Comparative cytotoxicity of CI‐973, cisplatin, carboplatin and tetraplatin in human ovarian carcinoma cell lines

The clinical efficacy of cisplatin‐based chemotherapy for ovarian cancer is frequently compromised by drug resistance or dose‐limiting renal and neurologic toxicities. CI‐973 (NK‐121), a 2‐methyl‐1, 4‐butanediamine analogue of carboplatin, has shown little nephro‐and neuro‐toxicity in pre‐clinical model systems and in phase‐I trials. Its in vitro spectrum of activity against ovarian cancer cell lines has not been previously characterized. The in vitro activities of CI‐973, cisplatin, carboplatin and tetraplatin were compared in several platinum‐sensitive and‐resistant human ovarian carcinoma cell lines. Cytotoxicity was assessed by inhibition of clonogenic survival in soft agar with continuous drug exposure. On a molar basis, cisplatin and tetraplatin were the most potent analogues, while carboplatin was consistently less potent. Cisplatin, carboplatin and CI‐973 elicited a very similar response pattern by Spearman rank correlation, distinct from that seen with tetraplatin.
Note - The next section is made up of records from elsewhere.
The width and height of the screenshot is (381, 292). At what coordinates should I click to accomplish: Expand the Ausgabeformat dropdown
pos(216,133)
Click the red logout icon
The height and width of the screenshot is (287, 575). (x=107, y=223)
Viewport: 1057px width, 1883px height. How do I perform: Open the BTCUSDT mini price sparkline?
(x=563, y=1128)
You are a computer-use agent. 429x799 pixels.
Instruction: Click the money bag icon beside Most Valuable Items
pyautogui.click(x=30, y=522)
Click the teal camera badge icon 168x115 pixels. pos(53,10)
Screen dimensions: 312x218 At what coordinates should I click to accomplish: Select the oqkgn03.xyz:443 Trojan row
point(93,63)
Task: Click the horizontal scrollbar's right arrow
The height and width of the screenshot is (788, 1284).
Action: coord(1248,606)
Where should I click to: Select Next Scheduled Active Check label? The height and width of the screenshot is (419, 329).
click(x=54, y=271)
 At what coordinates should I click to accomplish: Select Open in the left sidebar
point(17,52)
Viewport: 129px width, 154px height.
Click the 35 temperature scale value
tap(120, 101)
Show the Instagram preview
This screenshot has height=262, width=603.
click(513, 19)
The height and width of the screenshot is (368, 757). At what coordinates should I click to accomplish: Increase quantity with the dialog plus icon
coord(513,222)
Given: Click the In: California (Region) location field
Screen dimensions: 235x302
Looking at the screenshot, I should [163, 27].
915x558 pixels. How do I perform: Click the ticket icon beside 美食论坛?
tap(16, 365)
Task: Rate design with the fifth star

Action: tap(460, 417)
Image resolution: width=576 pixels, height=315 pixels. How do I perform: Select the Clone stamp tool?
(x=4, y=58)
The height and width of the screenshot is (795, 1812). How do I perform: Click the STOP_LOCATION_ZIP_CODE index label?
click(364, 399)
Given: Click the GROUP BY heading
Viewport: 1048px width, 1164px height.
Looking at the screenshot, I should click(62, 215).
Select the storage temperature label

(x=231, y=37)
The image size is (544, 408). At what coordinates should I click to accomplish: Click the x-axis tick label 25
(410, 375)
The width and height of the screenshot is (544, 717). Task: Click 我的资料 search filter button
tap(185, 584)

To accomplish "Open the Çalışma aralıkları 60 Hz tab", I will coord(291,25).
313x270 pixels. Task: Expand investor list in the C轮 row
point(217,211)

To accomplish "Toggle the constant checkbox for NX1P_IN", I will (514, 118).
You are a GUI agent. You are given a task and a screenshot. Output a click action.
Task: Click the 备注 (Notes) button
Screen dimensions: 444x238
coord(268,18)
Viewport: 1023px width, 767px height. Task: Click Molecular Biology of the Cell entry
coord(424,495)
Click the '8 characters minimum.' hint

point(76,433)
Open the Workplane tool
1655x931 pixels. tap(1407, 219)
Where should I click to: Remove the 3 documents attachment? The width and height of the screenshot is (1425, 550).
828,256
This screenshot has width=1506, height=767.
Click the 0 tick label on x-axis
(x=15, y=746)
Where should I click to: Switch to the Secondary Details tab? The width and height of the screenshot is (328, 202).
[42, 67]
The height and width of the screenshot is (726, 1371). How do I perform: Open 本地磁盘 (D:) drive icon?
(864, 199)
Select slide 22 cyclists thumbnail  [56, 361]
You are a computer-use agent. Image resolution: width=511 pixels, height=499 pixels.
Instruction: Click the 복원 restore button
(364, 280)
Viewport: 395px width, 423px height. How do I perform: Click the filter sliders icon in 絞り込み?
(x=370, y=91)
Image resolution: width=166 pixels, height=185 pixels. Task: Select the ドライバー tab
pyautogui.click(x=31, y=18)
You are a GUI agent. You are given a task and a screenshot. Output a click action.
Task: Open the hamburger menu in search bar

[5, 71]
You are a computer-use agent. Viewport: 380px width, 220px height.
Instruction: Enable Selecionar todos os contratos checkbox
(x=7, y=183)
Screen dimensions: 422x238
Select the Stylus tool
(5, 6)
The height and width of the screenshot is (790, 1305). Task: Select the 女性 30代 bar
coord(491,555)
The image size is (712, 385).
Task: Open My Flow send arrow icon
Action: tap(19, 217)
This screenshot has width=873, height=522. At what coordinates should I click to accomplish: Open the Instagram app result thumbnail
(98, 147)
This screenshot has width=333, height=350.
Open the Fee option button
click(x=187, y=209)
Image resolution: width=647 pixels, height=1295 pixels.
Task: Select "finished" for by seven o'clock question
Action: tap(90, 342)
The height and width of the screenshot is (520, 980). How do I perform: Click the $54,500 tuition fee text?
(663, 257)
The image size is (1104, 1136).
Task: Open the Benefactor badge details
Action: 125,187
The magnitude of resistance to CI‐973 was comparable to cisplatin in 5 cell lines but was substantially lower in the highly cisplatin‐resistant 2780‐CP70 and OVCAR‐10 cell lines. These results suggest that CI‐973 and teatraplatin may have potential utility in some cases of cisplatin‐resistant ovarian cancer. In addition, our data are consistent with the existence of at least 2 platinum‐resistance phenotypes—one with moderate levels of resistance to cisplatin, carboplatin and CI‐973 but highly resistant to tetraplatin, the other highly resistant to cisplatin and carboplatin but only partially cross‐resistant with tetraplatin and CI‐973. The recognition of different resistance phenotypes may facilitate the study of cellular resistance mechanisms to cisplatin and newer platinum analogues.